Due to its importance, the vestibular system is not a simple one. Rather, it is quite complex, located in the cochlea in our inner ear. However, it does not end there. The vestibular system is connected to our respiratory, sensory and nervous systems too. All of these factors influence the precision and proper functioning of this aspect of our organism. One part of this complex system deals with rotational acceleration while the other is in charge of linear acceleration and gravity. Thus, if any of these parts of the system are malfunctioning, the whole effectiveness of it will be affected severely, leading to vestibular disease.
The Vestibular Disease
Vestibular disease often takes place due to an injury which can be caused by a physical trauma or by infections affecting the area. Thus, the main causes may include the middle ear infection, brain lesions or idiopathic disorders.

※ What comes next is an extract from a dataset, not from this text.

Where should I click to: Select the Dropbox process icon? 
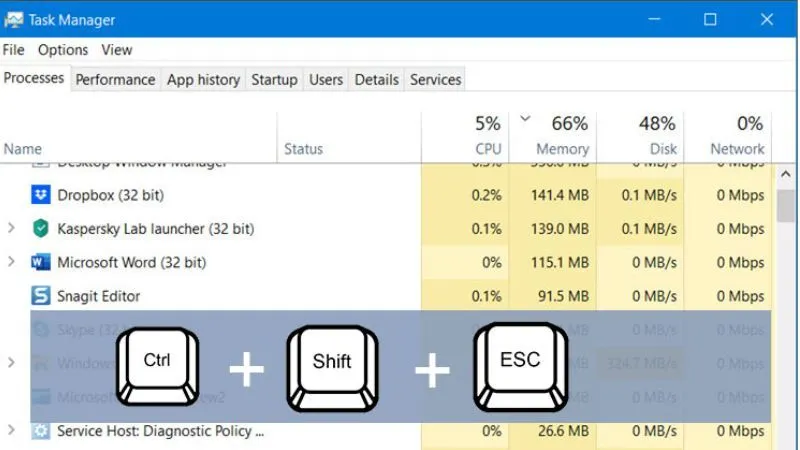[x=40, y=195]
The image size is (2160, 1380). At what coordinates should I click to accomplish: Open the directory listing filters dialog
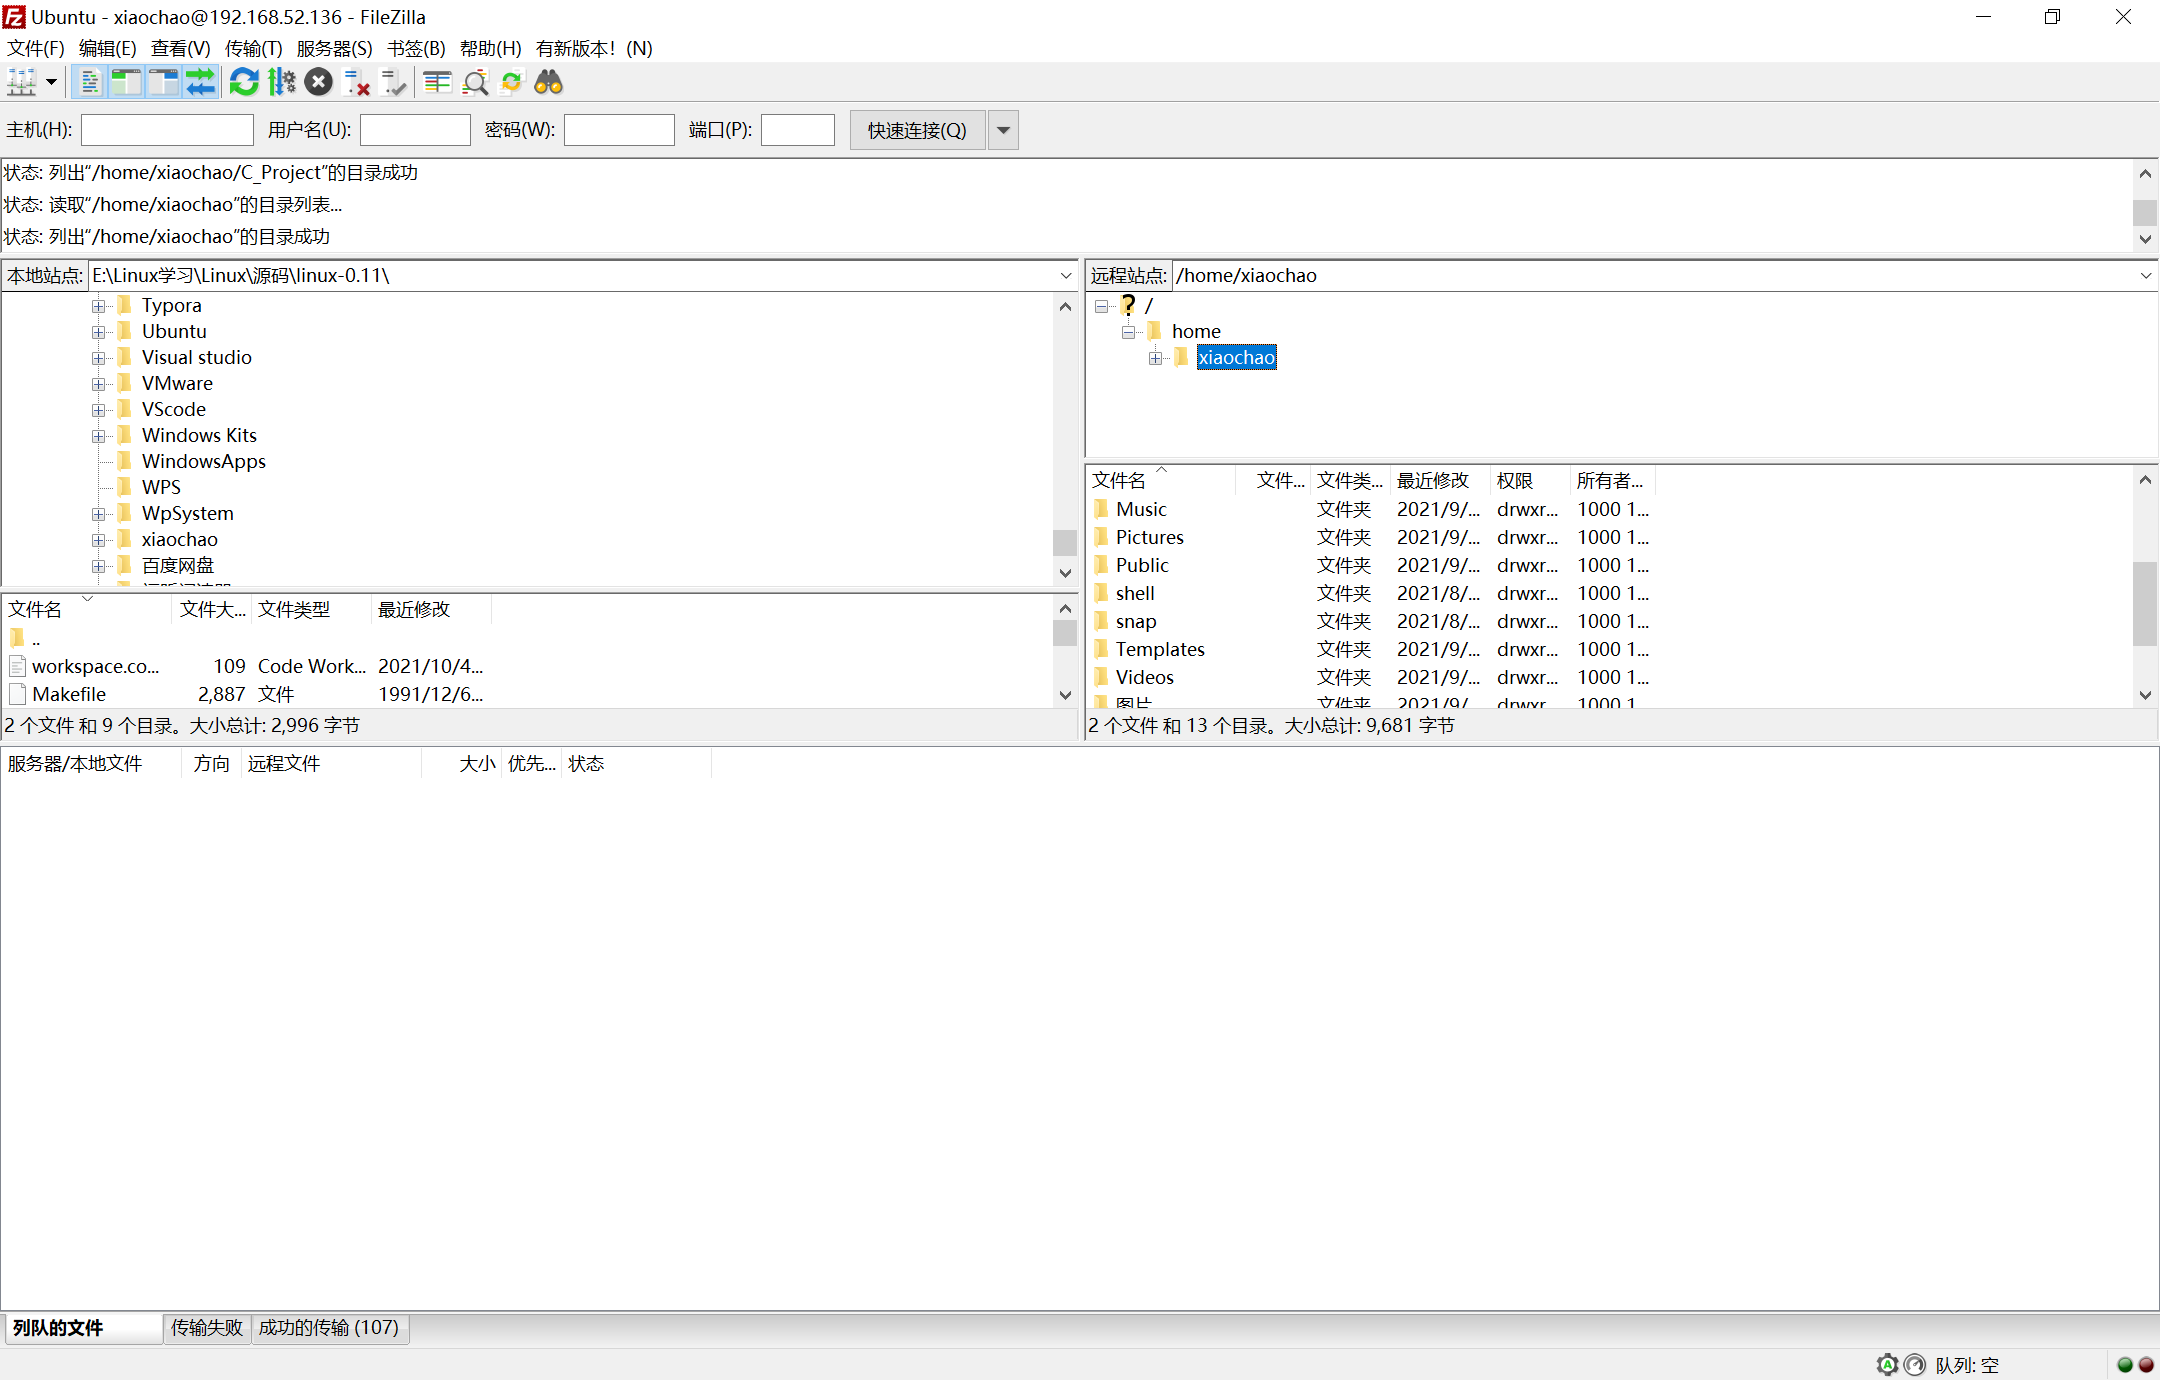437,82
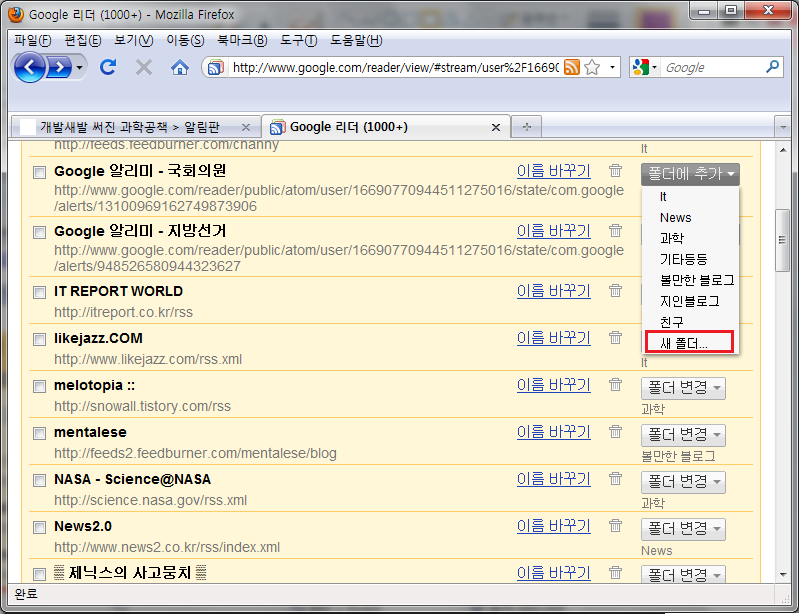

Nevertheless, there are cases where this condition is triggered by more complicated ailments such as serve ear injury. On the other hand, most of us have experienced a small-scale vestibular disease when we got up from the bed after spending several days bound to it, due to the common flu. The disorientation and lack of coordination resulting from this action is nothing less than a vestibular disease itself.
Symptoms of Vestibular Disease
Commonly, people with vestibular disease will be prone to falling, going in circles, rolling, stumbling, tilting their head, enduring drifting of the eyes and suffering from a severe lack of coordination per se.
Note that this condition is much easier to be noticed in domestic animals such as cats and dogs, which move on all fours.
Finally, this condition is treated by medications which deal with the existing infection or through surgical procedures. Also, treating underlying causes of the vestibular disease is crucial if these are existent.